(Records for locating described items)
** BEGIN **

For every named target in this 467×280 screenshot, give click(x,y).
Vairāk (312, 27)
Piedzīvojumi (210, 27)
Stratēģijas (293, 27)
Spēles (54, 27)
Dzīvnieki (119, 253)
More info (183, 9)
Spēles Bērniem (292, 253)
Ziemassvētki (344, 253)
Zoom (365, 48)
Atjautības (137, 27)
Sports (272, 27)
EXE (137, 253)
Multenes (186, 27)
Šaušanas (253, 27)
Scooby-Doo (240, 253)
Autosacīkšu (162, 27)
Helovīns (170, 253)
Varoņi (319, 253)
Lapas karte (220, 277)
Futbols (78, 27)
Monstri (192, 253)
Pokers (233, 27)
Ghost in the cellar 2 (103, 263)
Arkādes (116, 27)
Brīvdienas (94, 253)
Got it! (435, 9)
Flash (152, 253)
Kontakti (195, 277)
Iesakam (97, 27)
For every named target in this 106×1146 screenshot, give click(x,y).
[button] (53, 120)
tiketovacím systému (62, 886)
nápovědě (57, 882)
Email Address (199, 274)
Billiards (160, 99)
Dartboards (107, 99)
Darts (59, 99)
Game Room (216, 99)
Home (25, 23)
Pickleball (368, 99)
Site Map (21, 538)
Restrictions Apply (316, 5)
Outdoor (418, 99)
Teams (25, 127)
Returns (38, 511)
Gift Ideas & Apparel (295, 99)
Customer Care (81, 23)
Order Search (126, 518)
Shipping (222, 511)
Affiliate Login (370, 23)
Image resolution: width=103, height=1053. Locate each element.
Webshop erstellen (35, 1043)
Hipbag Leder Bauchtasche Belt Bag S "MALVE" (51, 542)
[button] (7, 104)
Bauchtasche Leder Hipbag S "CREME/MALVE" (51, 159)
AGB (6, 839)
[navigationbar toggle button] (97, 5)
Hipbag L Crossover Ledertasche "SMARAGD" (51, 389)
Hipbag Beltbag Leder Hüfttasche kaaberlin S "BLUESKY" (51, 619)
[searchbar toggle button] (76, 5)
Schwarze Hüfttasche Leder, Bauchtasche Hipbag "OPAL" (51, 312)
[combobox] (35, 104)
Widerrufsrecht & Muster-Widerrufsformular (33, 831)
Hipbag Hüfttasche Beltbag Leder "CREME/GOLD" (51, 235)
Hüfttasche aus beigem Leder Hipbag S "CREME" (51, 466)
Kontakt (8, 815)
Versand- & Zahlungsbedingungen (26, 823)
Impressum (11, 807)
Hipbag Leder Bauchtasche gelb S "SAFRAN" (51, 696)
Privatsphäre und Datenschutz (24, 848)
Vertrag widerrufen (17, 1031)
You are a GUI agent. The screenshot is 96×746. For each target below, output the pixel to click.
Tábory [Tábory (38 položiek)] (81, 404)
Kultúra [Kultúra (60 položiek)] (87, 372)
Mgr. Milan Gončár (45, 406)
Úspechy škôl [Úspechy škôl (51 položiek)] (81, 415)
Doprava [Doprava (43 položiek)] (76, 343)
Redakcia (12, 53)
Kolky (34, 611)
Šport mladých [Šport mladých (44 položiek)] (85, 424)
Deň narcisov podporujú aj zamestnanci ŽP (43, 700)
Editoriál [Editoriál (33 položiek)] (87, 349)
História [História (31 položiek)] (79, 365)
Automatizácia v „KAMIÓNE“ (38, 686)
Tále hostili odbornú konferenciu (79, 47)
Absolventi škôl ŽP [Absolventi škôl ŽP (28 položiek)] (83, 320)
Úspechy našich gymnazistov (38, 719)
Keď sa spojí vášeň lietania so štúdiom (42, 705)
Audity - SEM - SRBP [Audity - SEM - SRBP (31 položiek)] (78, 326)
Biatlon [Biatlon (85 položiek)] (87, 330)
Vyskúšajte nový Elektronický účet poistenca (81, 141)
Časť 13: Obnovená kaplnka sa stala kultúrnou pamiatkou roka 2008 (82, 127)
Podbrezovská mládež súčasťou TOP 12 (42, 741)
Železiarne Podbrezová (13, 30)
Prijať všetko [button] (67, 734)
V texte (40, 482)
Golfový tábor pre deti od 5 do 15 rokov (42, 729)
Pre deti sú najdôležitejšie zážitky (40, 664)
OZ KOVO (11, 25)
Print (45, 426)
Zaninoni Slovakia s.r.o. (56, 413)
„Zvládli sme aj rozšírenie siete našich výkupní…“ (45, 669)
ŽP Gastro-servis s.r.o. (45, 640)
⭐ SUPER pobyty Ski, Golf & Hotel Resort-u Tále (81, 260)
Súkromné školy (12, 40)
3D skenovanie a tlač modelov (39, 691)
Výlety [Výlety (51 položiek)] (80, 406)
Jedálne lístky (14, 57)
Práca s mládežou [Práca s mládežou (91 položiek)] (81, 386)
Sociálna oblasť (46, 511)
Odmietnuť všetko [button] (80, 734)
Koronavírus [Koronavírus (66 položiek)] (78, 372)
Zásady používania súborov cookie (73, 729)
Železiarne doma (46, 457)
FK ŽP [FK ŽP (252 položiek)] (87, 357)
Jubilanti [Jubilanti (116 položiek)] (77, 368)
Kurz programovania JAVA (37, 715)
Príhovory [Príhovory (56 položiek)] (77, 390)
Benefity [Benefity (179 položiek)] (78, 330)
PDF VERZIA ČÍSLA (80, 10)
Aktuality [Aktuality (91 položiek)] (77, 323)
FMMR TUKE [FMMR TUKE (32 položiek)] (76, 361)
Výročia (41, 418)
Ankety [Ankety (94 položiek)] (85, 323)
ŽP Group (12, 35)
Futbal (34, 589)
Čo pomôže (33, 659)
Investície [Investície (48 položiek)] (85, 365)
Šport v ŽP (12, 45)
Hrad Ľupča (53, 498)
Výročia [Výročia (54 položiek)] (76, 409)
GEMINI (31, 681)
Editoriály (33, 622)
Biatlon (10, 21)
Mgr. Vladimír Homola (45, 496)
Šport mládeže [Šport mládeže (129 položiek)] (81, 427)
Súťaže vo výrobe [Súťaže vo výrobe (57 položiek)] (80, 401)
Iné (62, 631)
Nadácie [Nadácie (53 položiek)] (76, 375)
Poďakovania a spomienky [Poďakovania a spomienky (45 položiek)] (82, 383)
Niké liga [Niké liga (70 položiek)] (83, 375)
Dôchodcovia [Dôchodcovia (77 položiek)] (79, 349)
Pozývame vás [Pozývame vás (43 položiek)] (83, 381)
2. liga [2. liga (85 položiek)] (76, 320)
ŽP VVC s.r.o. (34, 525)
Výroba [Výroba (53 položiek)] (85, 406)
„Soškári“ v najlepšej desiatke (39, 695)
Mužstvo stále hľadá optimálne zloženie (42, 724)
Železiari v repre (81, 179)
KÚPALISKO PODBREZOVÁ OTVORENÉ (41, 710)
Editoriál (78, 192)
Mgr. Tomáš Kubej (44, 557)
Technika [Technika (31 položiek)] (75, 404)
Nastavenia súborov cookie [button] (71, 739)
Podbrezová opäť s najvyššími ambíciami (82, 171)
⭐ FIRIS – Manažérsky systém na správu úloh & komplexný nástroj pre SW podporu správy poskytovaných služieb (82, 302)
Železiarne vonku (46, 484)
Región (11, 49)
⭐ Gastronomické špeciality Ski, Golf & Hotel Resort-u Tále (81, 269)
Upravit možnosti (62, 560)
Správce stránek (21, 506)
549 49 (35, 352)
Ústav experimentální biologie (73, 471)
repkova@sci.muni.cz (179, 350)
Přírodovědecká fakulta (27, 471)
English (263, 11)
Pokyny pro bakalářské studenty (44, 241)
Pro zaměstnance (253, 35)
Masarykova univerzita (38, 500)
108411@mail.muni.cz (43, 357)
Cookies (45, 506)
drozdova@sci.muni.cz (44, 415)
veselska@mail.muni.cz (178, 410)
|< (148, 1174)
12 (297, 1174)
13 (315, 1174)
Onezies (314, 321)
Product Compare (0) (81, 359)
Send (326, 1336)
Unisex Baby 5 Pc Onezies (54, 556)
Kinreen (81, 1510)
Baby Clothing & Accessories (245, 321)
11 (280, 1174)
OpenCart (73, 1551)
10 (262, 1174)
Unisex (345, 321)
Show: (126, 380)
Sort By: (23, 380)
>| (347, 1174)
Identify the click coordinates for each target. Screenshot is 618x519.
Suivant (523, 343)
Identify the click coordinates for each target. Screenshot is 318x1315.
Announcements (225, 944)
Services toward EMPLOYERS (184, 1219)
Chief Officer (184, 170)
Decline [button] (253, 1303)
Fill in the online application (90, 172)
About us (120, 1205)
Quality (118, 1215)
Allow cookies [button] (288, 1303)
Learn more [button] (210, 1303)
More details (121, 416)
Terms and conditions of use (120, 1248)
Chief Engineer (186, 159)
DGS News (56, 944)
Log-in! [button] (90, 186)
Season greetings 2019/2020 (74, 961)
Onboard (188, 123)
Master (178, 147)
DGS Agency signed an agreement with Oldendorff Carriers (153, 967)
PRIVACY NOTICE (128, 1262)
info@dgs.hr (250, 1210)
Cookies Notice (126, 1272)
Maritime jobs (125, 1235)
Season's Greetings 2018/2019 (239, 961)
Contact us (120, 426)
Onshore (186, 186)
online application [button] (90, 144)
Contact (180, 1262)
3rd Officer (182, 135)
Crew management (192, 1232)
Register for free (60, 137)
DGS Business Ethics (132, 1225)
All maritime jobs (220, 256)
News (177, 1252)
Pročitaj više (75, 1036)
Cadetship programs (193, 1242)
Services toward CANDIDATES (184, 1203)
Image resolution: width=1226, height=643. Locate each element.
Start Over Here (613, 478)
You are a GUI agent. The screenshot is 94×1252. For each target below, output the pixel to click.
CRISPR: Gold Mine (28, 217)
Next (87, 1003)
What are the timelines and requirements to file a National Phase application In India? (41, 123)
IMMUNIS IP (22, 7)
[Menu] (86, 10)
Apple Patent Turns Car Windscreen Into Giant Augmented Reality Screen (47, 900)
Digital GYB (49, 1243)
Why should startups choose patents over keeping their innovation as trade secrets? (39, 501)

** END **

Copy out unchanged every line from the one containing "You are a GUI agent. The screenshot is 96×746." through the one containing "Vyskúšajte nový Elektronický", including both of those lines.

You are a GUI agent. The screenshot is 96×746. For each target below, output the pixel to click.
Tábory [Tábory (38 položiek)] (81, 404)
Kultúra [Kultúra (60 položiek)] (87, 372)
Mgr. Milan Gončár (45, 406)
Úspechy škôl [Úspechy škôl (51 položiek)] (81, 415)
Doprava [Doprava (43 položiek)] (76, 343)
Redakcia (12, 53)
Kolky (34, 611)
Šport mladých [Šport mladých (44 položiek)] (85, 424)
Deň narcisov podporujú aj zamestnanci ŽP (43, 700)
Editoriál [Editoriál (33 položiek)] (87, 349)
História [História (31 položiek)] (79, 365)
Automatizácia v „KAMIÓNE“ (38, 686)
Tále hostili odbornú konferenciu (79, 47)
Absolventi škôl ŽP [Absolventi škôl ŽP (28 položiek)] (83, 320)
Úspechy našich gymnazistov (38, 719)
Keď sa spojí vášeň lietania so štúdiom (42, 705)
Audity - SEM - SRBP [Audity - SEM - SRBP (31 položiek)] (78, 326)
Biatlon [Biatlon (85 položiek)] (87, 330)
Vyskúšajte nový Elektronický účet poistenca (81, 141)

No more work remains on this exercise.